The practice of forced marriage – as opposed to merely arranged marriage – has taken root in Britain and is now widespread in some UK communities with traditional cultures of honour, pride and shame. Forced marriage occurs predominantly, though not exclusively, within south Asian communities, particularly those of Pakistani origin. Common methods of securing victims’ compliance include psychological abuse, blackmail and threats of imprisonment, sometimes accompanied by violence. Of great concern to the Foreign Office are the British citizens forcibly removed each year to Pakistan, where similar coercive tactics can be employed with near impunity.
Accurate statistics for forced marriages in the UK are hard to compile – victims tend to be reluctant to come forward, fearing retaliation by family members. However, the UK government’s Forced Marriage Unit estimates that at least 5,000 marriages take place each year without the consent of both parties. Forced marriages are commonly arranged in order to cement business relationships abroad, to obtain visas for (usually male) relatives and business contacts, or to prevent relationships with ethnic or religious outsiders. In pursuit of these aims, some families condone kidnapping, isolation, imprisonment and withdrawing children (usually girls) from education.
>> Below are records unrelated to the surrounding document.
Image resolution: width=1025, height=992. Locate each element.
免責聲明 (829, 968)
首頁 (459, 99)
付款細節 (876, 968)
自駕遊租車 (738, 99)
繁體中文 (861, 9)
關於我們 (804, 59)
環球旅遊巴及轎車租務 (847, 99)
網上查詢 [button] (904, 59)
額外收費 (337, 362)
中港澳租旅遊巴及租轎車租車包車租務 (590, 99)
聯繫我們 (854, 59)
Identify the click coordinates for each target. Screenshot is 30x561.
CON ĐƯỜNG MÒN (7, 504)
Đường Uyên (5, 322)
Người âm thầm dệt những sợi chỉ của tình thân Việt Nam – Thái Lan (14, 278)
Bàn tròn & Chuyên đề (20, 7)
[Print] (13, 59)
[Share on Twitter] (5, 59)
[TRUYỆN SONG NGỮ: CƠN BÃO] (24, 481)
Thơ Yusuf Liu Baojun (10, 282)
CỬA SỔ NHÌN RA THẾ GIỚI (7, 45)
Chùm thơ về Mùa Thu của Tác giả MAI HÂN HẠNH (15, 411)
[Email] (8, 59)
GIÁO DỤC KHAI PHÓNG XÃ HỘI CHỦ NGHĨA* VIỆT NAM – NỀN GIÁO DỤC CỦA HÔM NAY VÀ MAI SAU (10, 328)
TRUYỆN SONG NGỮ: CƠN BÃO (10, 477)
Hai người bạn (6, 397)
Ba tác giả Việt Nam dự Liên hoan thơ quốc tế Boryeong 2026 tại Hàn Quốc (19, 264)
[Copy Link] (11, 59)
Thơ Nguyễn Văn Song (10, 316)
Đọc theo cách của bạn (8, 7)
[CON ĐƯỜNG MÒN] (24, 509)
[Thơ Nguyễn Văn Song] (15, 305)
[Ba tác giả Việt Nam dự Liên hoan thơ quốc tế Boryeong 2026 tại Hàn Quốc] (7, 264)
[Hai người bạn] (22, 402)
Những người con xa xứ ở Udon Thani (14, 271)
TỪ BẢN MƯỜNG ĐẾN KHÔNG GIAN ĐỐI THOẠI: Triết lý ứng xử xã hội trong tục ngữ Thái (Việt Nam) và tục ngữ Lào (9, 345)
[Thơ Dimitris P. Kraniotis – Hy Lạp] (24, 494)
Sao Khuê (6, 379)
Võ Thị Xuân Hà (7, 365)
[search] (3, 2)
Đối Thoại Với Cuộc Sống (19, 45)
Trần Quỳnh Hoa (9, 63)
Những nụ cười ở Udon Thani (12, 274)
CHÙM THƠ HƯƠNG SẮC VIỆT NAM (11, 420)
Once married, women in forced marriages often face rape – in-laws sometimes don’t consider a marriage contract fulfilled until the woman is pregnant – as well as other forms of abuse.
Karma Nirvana is a small charity staffed by 18 volunteer “survivors” who work nationally for the eradication of forced marriage and honour-based violence, which director Jasvinder Sanghera describes as “a silent crime”. The organisation runs three refuges in Derby, Stoke-on-Trent and Burton-on-Trent and in the past year has rescued more than 400 people. Of those, 42 per cent were minors – some as young as ten. Of the 400, 15 per cent are male and 65 per cent come from a Pakistani background. The figures point to the fact that although the problem is perceived to be one that affects women, the organisation is shortly to open its first refuge for young Asian men fleeing forced marriages, as well as a new regional base in Newcastle.